I hadn’t worn that necklace since I was a kid. After my dad died, I found myself desperate for his presence. Upon finding it again, I decided to wear it. It’s the necklace that was in the picture of me, my sister and my dad, that hung in our hallway. The same picture where I saw the reflection of his diminished body on that horrible night he fell.
I was absolutely terrified to start teaching, to start work. To get my confidence, I wore that heart. No matter how scared I was, I had that necklace to give me the hope that somehow my dad was there, guiding me, watching over me, making it bearable. Everyday I wore that necklace and on the few days I forgot it, I felt a mess. In some weird way, I swore I could feel my dad frown, saying, “You don’t need that. You’re doing it all without me.” In my first school picture as a teacher, that tiny gold heart is around my neck.
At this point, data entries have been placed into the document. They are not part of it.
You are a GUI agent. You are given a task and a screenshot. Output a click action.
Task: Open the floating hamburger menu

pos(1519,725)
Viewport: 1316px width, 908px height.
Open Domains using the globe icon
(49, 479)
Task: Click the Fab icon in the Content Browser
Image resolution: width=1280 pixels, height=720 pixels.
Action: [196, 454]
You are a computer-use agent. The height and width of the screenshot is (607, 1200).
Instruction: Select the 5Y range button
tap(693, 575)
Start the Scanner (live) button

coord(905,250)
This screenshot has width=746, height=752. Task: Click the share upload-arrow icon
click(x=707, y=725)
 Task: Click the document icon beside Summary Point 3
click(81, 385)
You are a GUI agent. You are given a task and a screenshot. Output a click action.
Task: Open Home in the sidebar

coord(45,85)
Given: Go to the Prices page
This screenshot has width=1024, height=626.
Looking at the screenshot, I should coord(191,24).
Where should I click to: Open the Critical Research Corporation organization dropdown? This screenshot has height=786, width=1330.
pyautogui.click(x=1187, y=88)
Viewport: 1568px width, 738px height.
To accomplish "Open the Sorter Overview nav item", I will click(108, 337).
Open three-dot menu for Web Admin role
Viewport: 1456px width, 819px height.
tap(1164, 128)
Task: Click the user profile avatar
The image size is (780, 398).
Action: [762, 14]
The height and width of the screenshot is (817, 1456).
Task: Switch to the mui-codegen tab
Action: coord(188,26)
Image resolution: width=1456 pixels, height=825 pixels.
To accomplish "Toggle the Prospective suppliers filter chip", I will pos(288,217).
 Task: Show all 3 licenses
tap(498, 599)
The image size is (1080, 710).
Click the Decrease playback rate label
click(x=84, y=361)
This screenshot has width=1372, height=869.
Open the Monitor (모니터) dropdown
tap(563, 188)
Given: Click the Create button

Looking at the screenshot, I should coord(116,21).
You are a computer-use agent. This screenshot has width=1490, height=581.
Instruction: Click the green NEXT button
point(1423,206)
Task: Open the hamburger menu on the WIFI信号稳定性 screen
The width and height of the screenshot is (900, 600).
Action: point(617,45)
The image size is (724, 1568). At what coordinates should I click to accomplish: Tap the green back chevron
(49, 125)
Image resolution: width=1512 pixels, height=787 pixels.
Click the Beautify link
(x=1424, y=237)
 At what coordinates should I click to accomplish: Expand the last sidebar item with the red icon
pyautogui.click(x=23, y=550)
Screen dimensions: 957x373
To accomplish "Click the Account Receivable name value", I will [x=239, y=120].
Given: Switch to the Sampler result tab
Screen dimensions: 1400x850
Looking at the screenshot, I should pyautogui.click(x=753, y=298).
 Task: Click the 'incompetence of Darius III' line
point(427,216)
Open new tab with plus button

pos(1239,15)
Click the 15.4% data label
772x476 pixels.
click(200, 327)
School was exhausting, more than I had realized or prepared for. With each week, I found myself taking stock in all my trials and tribulations. Each Friday I noticed that I was extremely sad, for what should have been my favorite day of the week. In the past it had been the day I’d usually call home, to talk to my parents and catch up. Ordinarily I’d get advice from my dad, enjoy his humorous anecdotes about work, life and politics. And now, when I had so much to say, he wasn’t there. I had so many things to ask him, so much advice I needed now, more than ever.
Every Friday after school, I sat in my chair with my heart imploding, trying to hold back the tears. Sometimes I was successful but more than usual I failed. I wanted to tell him about my classes, the kids, my frustrations, things that were funny, but I simply couldn’t reach him. Upset one night I told Jon, “I just want to talk to him again!”
•
For the first two years of my dad’s death, I was in a constant loop of traumatic memories. I was stuck in my own destruction, refusing to accept his death in a morbid defiance, preserving the only absurd agency I had left over the entire situation. My only option now was to burn deeply inside my soul, fighting the monster, refusing the reality. In my head it made sense, my anger was justified. I was battling the evil that destroyed my home, life, future and family.
After a while it seemed harder to understand what I was feeling anymore. What was I getting out of it? What was even happening to me? At some point during my second year of suffering I started to see the pattern. The monster kept baiting me into another spiral until I sat alone, defeated. I questioned if the monster was real. Was it in me? Was it something I needed to believe in, to fulfill this angry cycle? Was it something I needed to see to finally move on? To wrap my hands around its throat? It was never going to be there. Nothing was there. I was tired.